Pietiläinen often works with architecture as a means of communicating ideas about time and about people in change. The buildings act as time capsules and as embodiments of the energies prevalent when they were built. They tell us something about human beings, their worldviews, values and dreams. Pietiläinen contemplates the contrast that can emerge between the architect’s vision and the reality in which the finished building and its users live on. This is a zone where utopias and realities meet. Since demographics and urban environments are in constant flux, a building can have several guises and functions during its lifetime.
Liminal spaces are an underlying theme in the video work Sentences. Liminality can be described as an intermediate state and threshold between two phases of life. In a spatial context, it is about spaces, such as corridors, tunnels and stairways, that are used for transitions, or spaces that are in themselves in change or which stand empty, waiting to be used. Pietiläinen focuses on the aesthetics of liminal space used in popular culture, in films and games of the horror genre. An important element here is emptiness, the absence of people and action. It is what we do not see that becomes the very essence and feeling. The film is built around a single, long tracking shot that moves according to the “no clip” concept, i.e. the camera is not subject to the physical boundaries of the setting. Instead of colliding with walls and ceilings, it moves through them, ghost-like, from room to room. The minimal soundscape, with its fluorescent lamps, ventilation systems, and footsteps on wall-to-wall carpets and linoleum floors, anchors our sense of dissociation, nostalgia, déjà vu and unease.

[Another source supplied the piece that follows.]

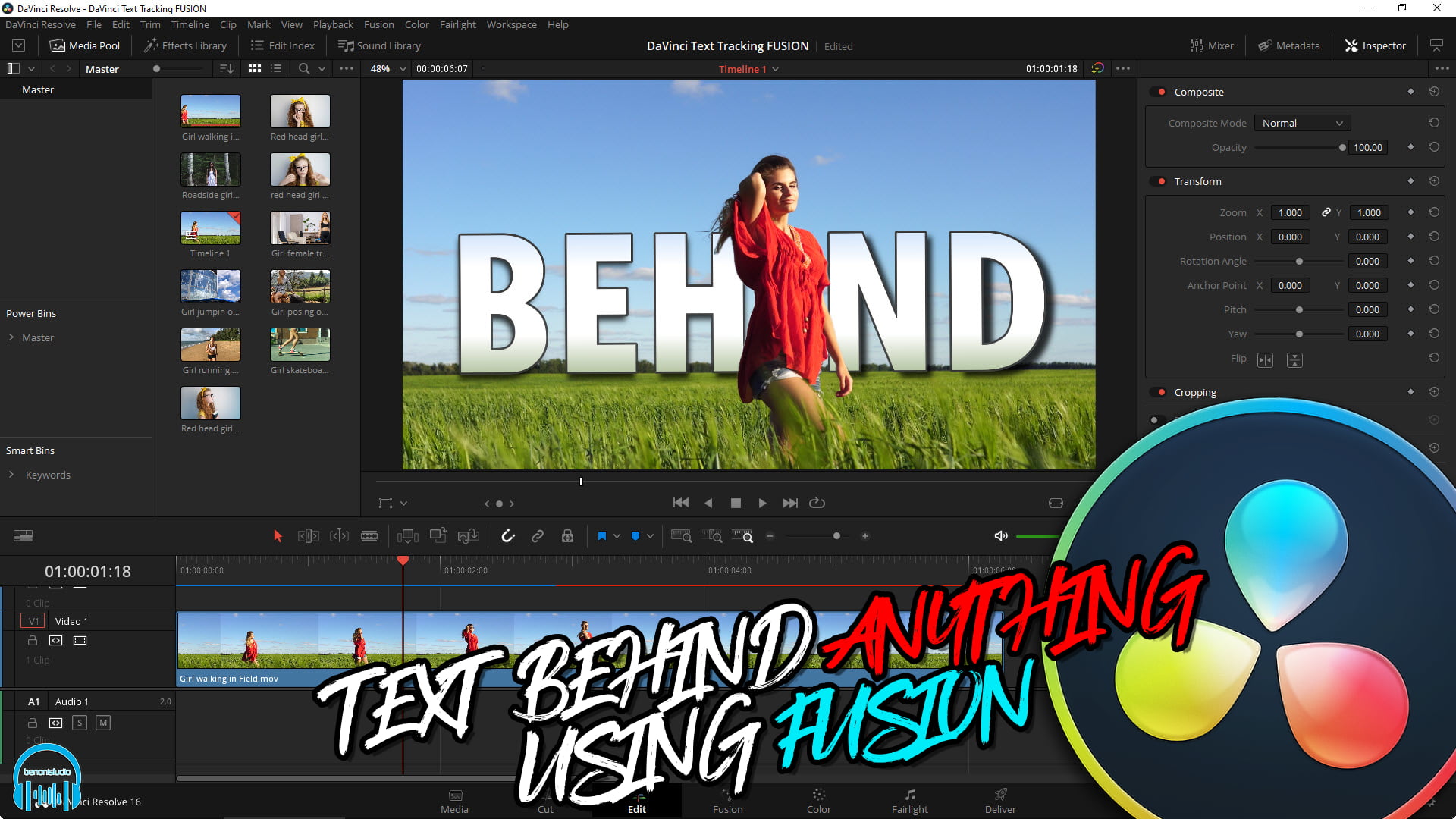Open the Effects Library panel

As an artist, Pietiläinen has never before shown works in 2D. In Architectural Digest he takes a step out and shows the work titled Plan, a projection drawing in fifteen panels creating a wide panorama. The building depicted is retrieved from memory, indicating that childhood environments can be easily accessed over long distances in time and space. Here Pietiläinen is working with repetitions and variation as a central theme. This combined with the work’s colossal physical size and the amount of detail in the line work makes this to a somewhat hallucinatory space.
Pietiläinen reminds us that the digital realm is also a constructed space in which we move around, and that this space is increasingly influencing our perceptions of the reality around it.
Jaakko Pietiläinen (b. 1986) lives and works in Helsinki. He took his MFA from the Academy of Fine Arts, Helsinki, in 2022. He also holds two bachelor’s degrees from Aalto University in Helsinki, in Stage Design in 2016 and in Graphic Design in 2012. Pietiläinen has contributed to group exhibitions in Finland, including: In Search of The Present, EMMA, Espoo Museum of Modern Art, 2022; Rauma Triennale, Rauma Art Museum, 2022; Ebb and Flow, Kuva/Tila gallery, Helsinki, 2021; and EasyFit, Sörnäisten Rantatie 33, Helsinki. Pietiläinen had his first solo exhibition, Sibelius, at Sinne in 2015.
He also works with performance in various working groups. His latest production Kasa, together with the working group Hanna Ahti, Maija Mustonen and Masi Tiitta, was shown at Titanik in Turku and Mad House and Monitoimitila O in Helsinki in 2020–21. In 2017, Pietiläinen was convener of a multidisciplinary working group with which he produced the performance PET, which was staged at the ARS17 exhibition at Museum of Contemporary Art Kiasma. He has also worked on scenographies in productions shown, for instance, at Teatteri Takomo, Kiasma Theatre, the Swedish Theatre, Q-teatteri and the Finnish National Theatre in Helsinki.
This summer, Pietiläinen will participate in the group exhibition Solar Noon, curated by Riikka Thitz and shown at Taattisten tila farm in Merimasku, Naantali. The exhibition is open 19.7–19.8.2023.